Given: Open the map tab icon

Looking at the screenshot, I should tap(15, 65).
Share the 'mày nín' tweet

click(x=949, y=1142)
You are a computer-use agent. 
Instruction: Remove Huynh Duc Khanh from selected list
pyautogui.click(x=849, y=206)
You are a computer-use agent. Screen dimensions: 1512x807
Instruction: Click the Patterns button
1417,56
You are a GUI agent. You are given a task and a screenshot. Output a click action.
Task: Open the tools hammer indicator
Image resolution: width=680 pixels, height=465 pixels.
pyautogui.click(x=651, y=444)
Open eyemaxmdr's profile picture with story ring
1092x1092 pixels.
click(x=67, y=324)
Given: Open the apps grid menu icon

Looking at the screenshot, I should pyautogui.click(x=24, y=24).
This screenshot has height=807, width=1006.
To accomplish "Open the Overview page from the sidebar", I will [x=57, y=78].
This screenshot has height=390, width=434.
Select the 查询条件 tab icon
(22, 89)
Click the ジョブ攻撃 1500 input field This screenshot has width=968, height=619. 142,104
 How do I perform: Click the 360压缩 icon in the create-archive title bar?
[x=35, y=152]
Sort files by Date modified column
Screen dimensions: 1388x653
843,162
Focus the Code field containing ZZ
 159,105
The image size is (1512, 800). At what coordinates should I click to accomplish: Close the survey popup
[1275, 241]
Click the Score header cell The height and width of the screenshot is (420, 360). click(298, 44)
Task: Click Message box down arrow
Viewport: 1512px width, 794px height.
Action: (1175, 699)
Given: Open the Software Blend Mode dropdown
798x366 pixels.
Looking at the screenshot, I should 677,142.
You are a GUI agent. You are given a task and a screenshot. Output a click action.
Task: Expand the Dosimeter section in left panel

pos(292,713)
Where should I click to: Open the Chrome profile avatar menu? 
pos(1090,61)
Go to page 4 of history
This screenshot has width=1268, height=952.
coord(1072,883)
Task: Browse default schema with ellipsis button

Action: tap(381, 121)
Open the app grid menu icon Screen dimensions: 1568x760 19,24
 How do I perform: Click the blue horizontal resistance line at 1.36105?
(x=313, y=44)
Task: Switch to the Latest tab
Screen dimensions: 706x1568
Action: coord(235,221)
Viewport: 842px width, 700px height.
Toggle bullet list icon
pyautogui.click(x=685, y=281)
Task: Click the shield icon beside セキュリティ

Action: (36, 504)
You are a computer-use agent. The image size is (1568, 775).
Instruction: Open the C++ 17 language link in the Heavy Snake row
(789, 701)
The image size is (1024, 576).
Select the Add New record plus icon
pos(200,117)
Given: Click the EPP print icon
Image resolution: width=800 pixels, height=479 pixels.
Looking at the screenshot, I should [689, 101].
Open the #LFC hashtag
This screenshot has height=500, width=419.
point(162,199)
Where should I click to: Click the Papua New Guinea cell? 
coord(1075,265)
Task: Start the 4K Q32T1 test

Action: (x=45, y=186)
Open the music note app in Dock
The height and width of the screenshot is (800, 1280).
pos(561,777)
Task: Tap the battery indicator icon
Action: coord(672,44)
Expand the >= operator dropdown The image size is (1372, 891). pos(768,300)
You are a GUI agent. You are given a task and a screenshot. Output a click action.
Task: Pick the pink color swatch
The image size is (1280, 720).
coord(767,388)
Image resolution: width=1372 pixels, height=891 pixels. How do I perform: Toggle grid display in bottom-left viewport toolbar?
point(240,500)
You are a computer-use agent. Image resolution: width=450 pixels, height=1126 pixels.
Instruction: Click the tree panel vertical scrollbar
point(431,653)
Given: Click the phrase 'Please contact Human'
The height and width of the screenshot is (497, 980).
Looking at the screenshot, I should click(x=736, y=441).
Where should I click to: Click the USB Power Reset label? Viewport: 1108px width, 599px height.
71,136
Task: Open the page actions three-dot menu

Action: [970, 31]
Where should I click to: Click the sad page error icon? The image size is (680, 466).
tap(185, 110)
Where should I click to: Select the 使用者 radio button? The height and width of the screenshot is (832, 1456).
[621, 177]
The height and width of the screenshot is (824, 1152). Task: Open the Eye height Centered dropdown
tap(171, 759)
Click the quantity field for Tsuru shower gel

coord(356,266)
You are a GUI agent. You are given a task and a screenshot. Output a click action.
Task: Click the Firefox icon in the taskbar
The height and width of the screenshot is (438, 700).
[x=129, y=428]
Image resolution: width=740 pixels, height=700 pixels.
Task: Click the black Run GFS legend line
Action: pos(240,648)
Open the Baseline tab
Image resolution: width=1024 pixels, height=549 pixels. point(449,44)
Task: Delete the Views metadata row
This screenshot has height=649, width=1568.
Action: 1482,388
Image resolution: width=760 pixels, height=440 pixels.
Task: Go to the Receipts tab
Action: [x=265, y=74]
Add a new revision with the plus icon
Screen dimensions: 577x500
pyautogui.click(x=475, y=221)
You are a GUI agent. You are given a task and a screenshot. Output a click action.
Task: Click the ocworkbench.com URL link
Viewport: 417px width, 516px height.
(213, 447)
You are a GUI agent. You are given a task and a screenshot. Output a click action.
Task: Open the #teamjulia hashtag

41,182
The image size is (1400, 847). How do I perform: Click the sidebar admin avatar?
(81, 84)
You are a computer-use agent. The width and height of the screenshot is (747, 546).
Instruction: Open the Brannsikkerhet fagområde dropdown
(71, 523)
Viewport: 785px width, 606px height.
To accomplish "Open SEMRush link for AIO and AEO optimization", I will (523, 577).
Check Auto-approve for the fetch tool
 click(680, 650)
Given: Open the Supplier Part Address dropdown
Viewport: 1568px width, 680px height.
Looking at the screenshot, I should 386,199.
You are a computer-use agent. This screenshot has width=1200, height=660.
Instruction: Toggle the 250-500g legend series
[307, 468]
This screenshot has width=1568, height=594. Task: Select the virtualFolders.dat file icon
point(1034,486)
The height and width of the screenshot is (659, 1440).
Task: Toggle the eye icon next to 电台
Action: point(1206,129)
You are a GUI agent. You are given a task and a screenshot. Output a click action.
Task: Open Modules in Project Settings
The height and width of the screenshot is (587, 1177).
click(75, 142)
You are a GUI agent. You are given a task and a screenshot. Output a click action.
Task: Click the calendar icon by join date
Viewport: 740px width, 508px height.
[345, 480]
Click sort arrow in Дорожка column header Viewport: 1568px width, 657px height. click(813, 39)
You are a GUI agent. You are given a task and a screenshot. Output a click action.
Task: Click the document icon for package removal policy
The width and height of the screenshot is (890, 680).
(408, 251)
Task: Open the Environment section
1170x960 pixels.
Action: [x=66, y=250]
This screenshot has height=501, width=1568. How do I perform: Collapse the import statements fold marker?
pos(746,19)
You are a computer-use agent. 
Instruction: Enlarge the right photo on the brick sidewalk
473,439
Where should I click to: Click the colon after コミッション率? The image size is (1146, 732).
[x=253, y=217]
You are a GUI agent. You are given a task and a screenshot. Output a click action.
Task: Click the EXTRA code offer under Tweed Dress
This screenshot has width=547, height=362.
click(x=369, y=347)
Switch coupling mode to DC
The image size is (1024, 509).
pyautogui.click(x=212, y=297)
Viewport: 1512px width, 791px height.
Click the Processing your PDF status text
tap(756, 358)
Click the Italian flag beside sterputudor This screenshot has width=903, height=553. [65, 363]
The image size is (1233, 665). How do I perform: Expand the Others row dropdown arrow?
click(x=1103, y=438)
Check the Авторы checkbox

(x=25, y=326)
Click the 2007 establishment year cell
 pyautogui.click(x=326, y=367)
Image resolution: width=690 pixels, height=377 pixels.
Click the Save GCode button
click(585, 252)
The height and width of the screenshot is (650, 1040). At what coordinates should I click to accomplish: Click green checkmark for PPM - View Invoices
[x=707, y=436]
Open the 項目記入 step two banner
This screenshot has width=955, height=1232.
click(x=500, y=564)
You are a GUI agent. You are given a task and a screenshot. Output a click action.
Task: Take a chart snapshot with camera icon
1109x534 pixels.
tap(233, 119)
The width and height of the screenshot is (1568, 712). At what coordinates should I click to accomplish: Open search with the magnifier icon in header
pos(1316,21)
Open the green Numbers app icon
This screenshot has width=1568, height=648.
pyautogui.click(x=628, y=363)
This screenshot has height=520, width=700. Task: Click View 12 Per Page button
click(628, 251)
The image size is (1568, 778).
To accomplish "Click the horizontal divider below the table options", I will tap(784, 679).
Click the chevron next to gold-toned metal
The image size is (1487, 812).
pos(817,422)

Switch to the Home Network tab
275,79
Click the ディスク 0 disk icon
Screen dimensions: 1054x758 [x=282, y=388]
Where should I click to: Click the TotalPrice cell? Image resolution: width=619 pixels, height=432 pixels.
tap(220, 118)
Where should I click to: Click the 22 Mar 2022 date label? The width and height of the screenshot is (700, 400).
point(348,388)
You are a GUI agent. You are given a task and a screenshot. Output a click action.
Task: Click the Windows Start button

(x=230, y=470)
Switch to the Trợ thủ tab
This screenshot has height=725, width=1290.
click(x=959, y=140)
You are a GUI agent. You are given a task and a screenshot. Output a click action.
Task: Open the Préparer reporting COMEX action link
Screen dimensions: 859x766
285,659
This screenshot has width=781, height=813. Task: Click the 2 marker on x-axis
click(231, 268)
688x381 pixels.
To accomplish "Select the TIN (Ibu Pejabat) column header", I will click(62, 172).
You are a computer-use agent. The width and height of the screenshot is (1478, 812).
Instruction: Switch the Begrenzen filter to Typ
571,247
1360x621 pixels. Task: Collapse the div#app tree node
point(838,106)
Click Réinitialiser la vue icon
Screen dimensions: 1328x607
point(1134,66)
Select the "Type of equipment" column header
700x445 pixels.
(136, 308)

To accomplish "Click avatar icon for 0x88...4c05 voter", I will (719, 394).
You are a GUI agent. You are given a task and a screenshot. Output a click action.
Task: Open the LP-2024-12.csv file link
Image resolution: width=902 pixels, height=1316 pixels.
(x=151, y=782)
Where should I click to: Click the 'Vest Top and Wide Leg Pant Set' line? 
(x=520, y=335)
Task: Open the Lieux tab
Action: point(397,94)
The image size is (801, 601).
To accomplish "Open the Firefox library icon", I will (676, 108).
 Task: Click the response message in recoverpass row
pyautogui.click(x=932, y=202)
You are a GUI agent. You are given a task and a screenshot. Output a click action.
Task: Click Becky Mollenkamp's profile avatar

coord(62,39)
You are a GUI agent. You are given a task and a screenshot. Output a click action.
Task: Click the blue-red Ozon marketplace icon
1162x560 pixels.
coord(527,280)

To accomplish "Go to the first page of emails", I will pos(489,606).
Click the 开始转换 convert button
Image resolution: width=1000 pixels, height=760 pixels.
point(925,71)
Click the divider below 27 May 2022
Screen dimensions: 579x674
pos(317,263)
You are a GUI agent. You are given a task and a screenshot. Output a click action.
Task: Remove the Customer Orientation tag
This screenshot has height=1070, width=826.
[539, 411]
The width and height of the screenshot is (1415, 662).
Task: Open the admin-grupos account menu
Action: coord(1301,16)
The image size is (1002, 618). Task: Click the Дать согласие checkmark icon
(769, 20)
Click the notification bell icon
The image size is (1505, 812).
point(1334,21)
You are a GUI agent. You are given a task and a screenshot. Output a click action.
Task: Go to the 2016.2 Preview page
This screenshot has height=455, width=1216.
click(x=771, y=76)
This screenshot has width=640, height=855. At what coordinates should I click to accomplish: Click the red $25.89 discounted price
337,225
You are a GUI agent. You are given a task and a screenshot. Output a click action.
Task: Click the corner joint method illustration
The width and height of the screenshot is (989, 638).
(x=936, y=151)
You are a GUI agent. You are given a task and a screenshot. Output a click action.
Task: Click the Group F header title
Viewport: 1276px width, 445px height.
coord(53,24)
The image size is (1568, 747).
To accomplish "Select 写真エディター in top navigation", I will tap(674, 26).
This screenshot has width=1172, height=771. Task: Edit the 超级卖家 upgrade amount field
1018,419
___
▶ What this task involves: Everything from the first line of the material through the line containing "Task: Open the tools hammer indicator" is to be printed exactly; lines after that are to be left out.

▶ Answer section:
Given: Open the map tab icon

Looking at the screenshot, I should tap(15, 65).
Share the 'mày nín' tweet

click(x=949, y=1142)
You are a computer-use agent. 
Instruction: Remove Huynh Duc Khanh from selected list
pyautogui.click(x=849, y=206)
You are a computer-use agent. Screen dimensions: 1512x807
Instruction: Click the Patterns button
1417,56
You are a GUI agent. You are given a task and a screenshot. Output a click action.
Task: Open the tools hammer indicator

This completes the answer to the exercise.